## Problem details
Rewrite all of the items below, swapping "Gift Card Settings" for "Payment Settings" and leaving everything else unchanged. Omit the pictures from your answer.

## Provided records

···

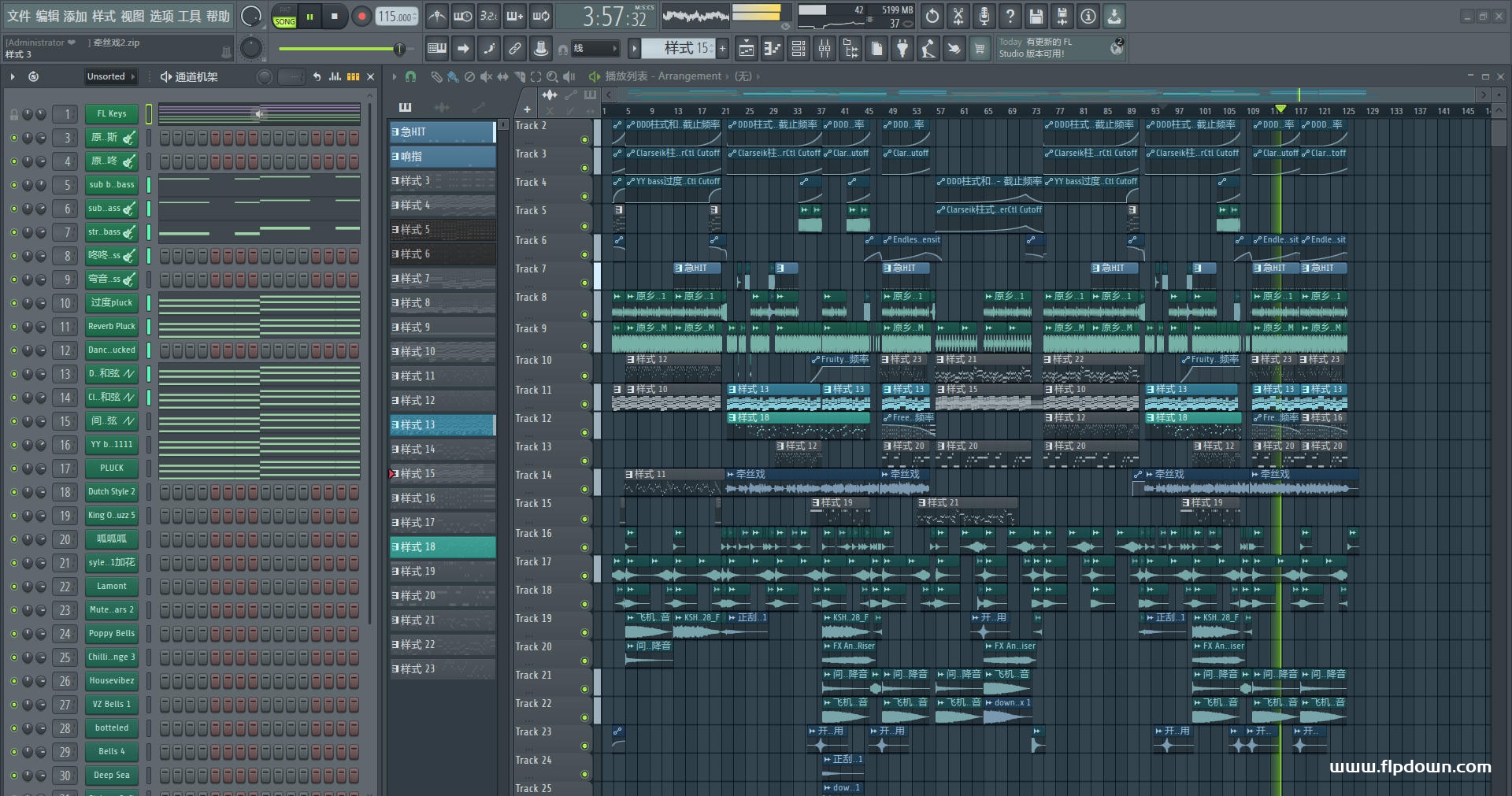The image size is (1512, 796).
Task: Click the record button
Action: [x=361, y=16]
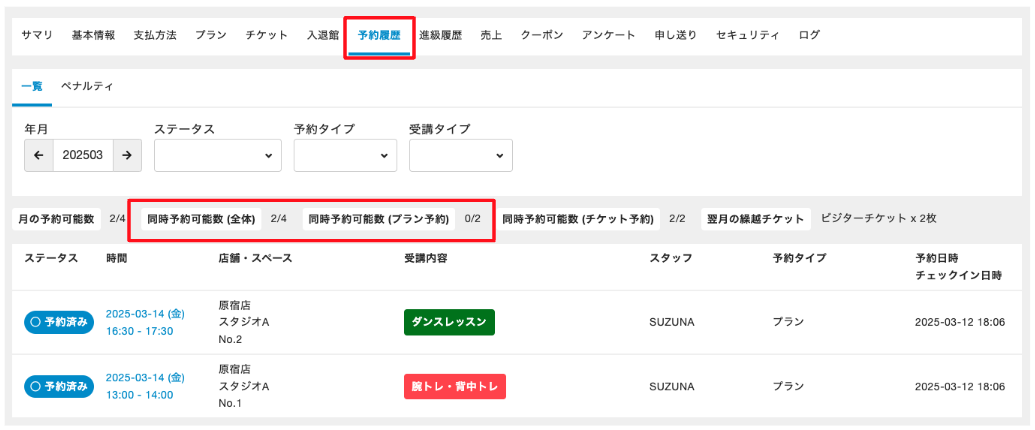This screenshot has height=430, width=1035.
Task: Click the green ダンスレッスン label
Action: 449,322
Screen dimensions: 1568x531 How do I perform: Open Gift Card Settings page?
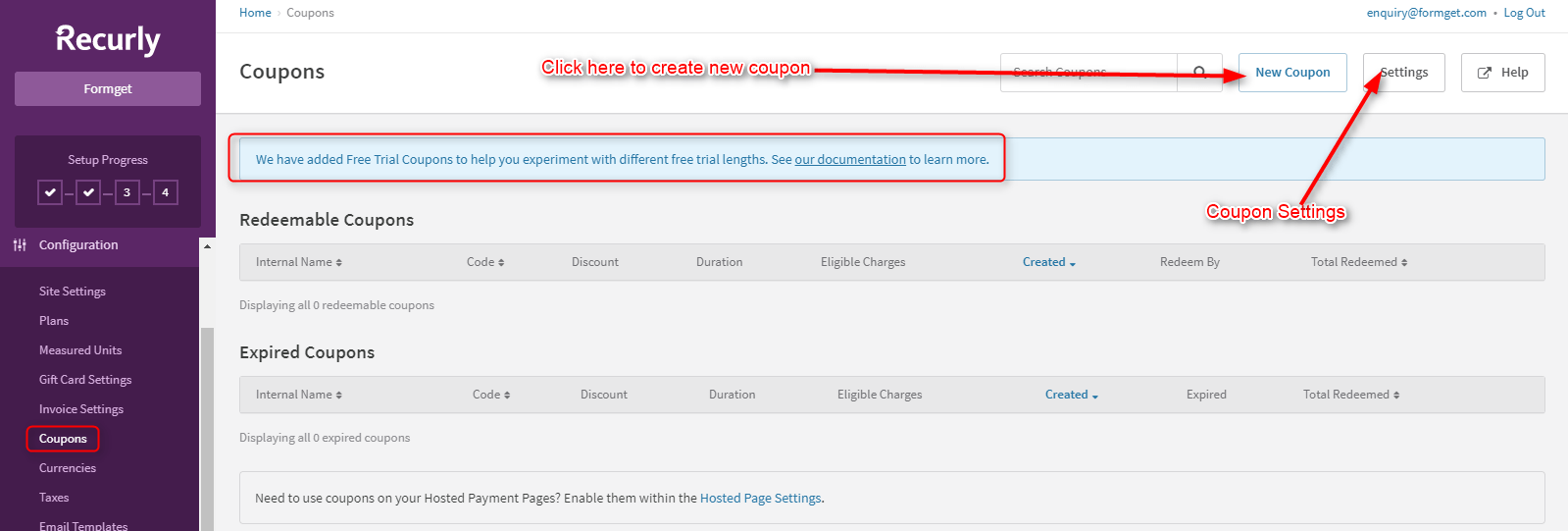(85, 380)
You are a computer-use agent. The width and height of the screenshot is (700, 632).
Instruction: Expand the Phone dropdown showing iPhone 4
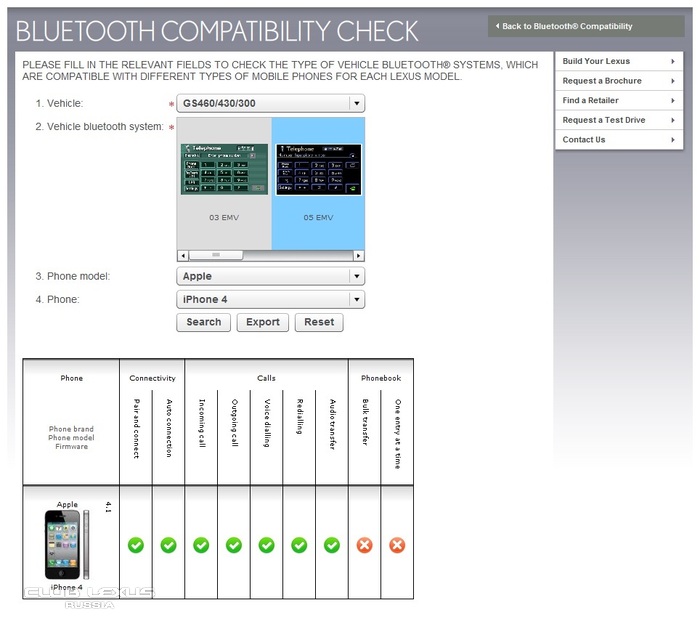[x=270, y=300]
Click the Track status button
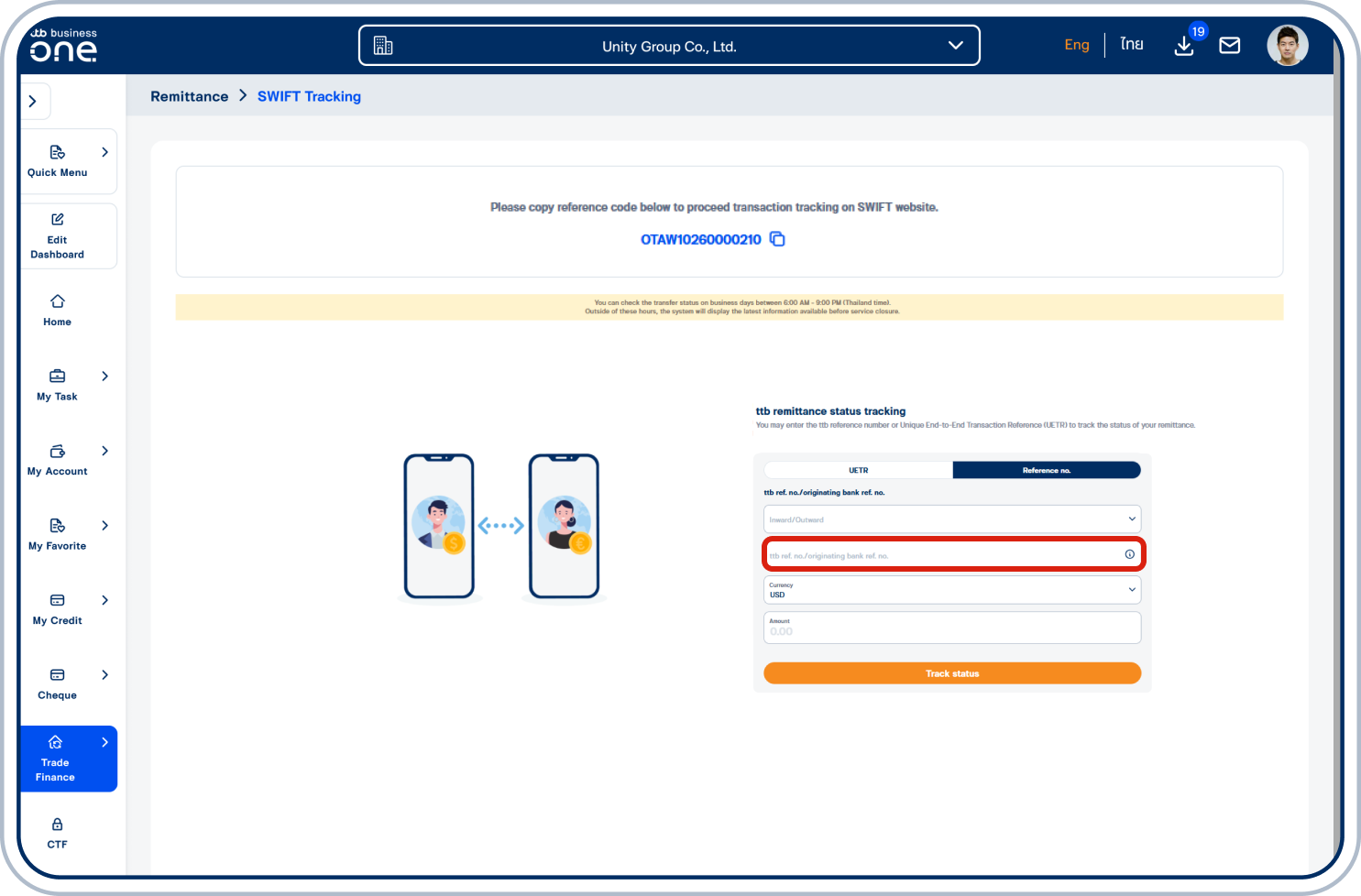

···

## Output for this exercise
The image size is (1512, 796).
Task: Click the record button
Action: [x=361, y=16]
This screenshot has height=430, width=1035.
Task: Click the green ダンスレッスン label
Action: 449,322
Screen dimensions: 1568x531 How do I perform: Open Payment Settings page?
(85, 380)
You are a computer-use agent. The width and height of the screenshot is (700, 632).
Instruction: Expand the Phone dropdown showing iPhone 4
[x=270, y=300]
Click the Track status button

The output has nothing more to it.